Here's a little something I put together for new haiku poets. I hope it will be useful to someone.


An Introduction to Haiku & Senryu for New Haiku & Senryu Poets

by Curtis Dunlap

This blog post comes with a warning: Once you open your “haiku eye”, it never closes. In fact, I dreamed in haiku once and I know of at least one other haiku poet who has dreamed in haiku. The dream was sort of like a musical but without music. Every word spoken, every poet in the dream communicated via haiku! It was a wonderfully pleasant dream. But I digress...

Okay, back to the “haiku eye”: You will start noticing small things that will stand out in your mind, a blade of grass swaying in the wind, bird songs, raindrops striking a puddle... Not everything I witness or observe becomes a haiku. Occasionally, a free verse poem will take shape from a haiku "moment" (an added benefit of the “haiku eye” that I did not expect).

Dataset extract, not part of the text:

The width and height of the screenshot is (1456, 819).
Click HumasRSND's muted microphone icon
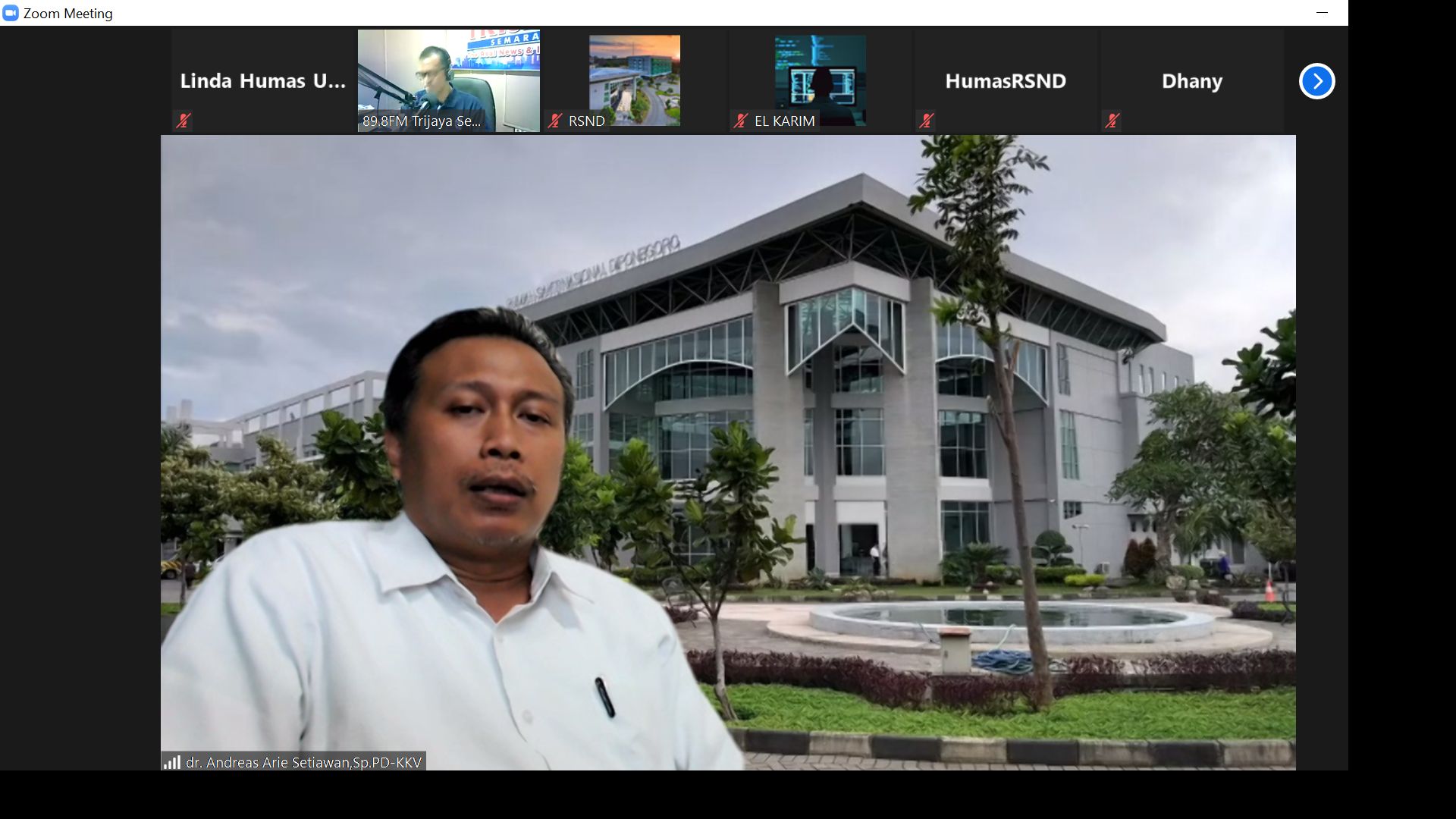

So, what are haiku? In a nutshell, haiku are one-breath poems; they are picture poems. The haiku poet uses words to paint a picture without adding personal thought or feelings to the poem. In haiku the poet must “show, don’t tell”. Strong haiku can evoke an emotional response in the reader, an extraordinarily wonderful thing to experience when reading these concise poems.

The Japanese sound unit called an onji does not equal an English syllable. Japanese haiku sound units are written in a 5-7-5 format (again Japanese sound units, not English syllables). When English speaking poets began writing haiku they would write in three lines of 5-7-5 syllables. Now, since an onji does not equal an English syllable, an English haiku tends to be longer than a Japanese haiku. Experts on the subject have determined that a 17 onji haiku in Japanese should be about a 12 to 15 syllable poem in English.

Poet Jack Kerouac seldom wrote 5-7-5 haiku. Kerouac’s haiku are one-breath poems. Personally, I have always thought that it was better to use the best word or words for the poem. Trying to fit a word into a haiku to meet a syllable quota is akin to putting a square peg in a round hole.

Does that mean you should not write haiku in 5-7-5? No, many people are content to write in that format; however, I personally find it less stressful to write in the freer "one-breath" style. It does not cramp my creativity. I have a few poems written as 5-7-5, but it was never my intention to write 5-7-5 haiku. I just penned the poems, let the words flow and they unintentionally became 5-7-5 haiku.

Now, let's talk about kigo (kee-go). Kigo is a seasonal reference in haiku. You can explicitly mention the season as in this poem of mine:

empty house –
a whisper of mother's voice
in the autumn wind

Museum of Haiku Literature Award
Frogpond Volume XXXI:1 - Winter 2008

or this poem:

spring planting –
a redbird offers a seed
to his mate

The Heron's Nest VII:3 - 9, 2005

Autumn and spring are the seasonal references (kigo) in the two poems.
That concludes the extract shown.